Toronto-based dietitian Abbey Sharp wants people to start respecting their bodies. (Photo via @abbeyskitchen on Instagram)
Toronto-based dietitian Abbey Sharp wants people to start respecting their bodies. (Photo via @abbeyskitchen on Instagram)

Abbey Sharp is putting her foot down against diet apps.

The Toronto-based influencer and dietician took to Instagram on Tuesday to call on her followers to "delete" dieting apps from their phones. She shared an Instagram Reel of herself dancing, with text over the video that read, "The feeling you get when you vow to stop dieting and learn to respect your body even without weight loss," followed by, "MyFitnessPal reminding me to log lunch."

"Delete," she captioned the post for her more than 175,000 followers.

Sharp's video was quickly met with praise from fans for the "helpful tip."

"This is actually such a helpful tip lol. Keeping a diet app on my phone serves no purpose but to make me feel horrible about myself lol," one person wrote, while another commented, "Been there. Over it, and I won't go back again!"

"Literally just now deleted the app. My postpartum and post-op body and mind do not need that negativity," another Instagram user shared.

"Relatable," someone else added.

One person penned: "Love this. Thank you for sharing!"

Sharp is known for combatting diet culture with her body positive content. Naturally, this isn't her first time speaking out on her social media against dieting and, more specifically, calorie counting.

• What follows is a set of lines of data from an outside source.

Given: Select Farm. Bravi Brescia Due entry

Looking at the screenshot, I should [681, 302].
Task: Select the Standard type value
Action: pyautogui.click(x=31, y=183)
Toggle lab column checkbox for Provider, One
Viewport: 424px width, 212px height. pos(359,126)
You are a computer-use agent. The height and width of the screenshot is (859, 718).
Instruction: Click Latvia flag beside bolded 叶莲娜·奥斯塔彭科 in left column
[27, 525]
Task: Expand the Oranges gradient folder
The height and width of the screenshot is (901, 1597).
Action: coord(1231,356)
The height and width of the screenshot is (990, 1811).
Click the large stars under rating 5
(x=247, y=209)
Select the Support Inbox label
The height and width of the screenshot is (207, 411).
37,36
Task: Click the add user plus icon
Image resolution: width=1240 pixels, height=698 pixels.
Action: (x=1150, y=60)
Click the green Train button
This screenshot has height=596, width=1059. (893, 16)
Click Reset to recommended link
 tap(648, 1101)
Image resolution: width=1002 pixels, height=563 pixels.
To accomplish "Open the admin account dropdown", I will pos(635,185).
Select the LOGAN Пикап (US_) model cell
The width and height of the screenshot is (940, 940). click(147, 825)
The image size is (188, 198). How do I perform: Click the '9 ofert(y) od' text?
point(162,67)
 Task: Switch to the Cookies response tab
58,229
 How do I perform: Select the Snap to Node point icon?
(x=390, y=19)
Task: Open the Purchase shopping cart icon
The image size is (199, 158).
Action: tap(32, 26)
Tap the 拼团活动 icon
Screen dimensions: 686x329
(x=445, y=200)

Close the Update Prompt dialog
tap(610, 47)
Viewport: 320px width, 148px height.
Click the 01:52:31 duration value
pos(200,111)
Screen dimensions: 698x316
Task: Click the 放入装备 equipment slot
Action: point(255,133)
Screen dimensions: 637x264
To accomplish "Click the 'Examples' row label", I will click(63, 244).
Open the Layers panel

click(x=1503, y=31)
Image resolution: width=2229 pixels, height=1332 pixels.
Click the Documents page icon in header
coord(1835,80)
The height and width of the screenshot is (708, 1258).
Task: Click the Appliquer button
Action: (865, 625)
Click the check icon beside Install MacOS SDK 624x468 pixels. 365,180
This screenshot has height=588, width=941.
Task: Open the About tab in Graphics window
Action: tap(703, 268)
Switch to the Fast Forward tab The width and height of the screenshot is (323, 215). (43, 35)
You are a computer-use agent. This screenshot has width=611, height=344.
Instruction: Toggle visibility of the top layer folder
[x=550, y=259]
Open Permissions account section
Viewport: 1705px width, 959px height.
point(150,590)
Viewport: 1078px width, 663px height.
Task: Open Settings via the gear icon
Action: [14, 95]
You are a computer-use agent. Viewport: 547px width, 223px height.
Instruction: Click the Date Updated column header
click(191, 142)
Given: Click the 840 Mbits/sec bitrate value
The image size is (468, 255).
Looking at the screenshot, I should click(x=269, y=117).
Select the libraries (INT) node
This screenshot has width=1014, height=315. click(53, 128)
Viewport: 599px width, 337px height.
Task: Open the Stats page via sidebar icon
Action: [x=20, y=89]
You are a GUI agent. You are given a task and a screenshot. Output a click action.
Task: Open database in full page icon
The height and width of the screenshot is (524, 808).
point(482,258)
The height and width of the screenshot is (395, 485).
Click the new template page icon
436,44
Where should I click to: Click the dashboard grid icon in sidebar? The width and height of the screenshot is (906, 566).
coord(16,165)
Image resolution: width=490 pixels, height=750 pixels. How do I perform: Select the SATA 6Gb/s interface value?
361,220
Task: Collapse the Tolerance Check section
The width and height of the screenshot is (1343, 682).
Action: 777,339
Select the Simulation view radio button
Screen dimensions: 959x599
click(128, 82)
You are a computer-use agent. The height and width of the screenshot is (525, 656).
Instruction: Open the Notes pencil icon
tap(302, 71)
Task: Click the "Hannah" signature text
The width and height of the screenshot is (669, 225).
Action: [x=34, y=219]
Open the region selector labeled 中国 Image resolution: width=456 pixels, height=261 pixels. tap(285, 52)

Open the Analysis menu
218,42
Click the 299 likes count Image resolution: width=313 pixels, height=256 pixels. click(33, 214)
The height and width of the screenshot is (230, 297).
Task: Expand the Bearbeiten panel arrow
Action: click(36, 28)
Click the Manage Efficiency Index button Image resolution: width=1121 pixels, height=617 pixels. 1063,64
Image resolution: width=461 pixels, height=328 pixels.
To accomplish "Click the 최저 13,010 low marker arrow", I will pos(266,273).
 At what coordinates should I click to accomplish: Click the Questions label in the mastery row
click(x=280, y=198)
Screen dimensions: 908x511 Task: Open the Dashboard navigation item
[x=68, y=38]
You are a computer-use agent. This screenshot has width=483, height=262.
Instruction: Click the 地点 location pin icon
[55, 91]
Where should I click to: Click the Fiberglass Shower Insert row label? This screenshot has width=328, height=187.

"Calorie counting is a flawed system," she captioned another Instagram Reel of herself dancing, alongside text that read: "Why calorie counting is bull—."

"Calories in vs. calories out isn't the precise science influencers insist it is," she wrote. "Online calorie need calculators are based on really bad science, and don't consider muscle mass, climate, hormonal status, weight history, ethnicity, caffeine, nicotine, alcohol and medication use."

"Calories absorbed from food are individualized. Your unique microbiome determines how many calories you absorb," Sharp continued. "Food manufacturer calories listed are estimates. Calories can be legally off by 20 per cent and the formulas used aren't standardized."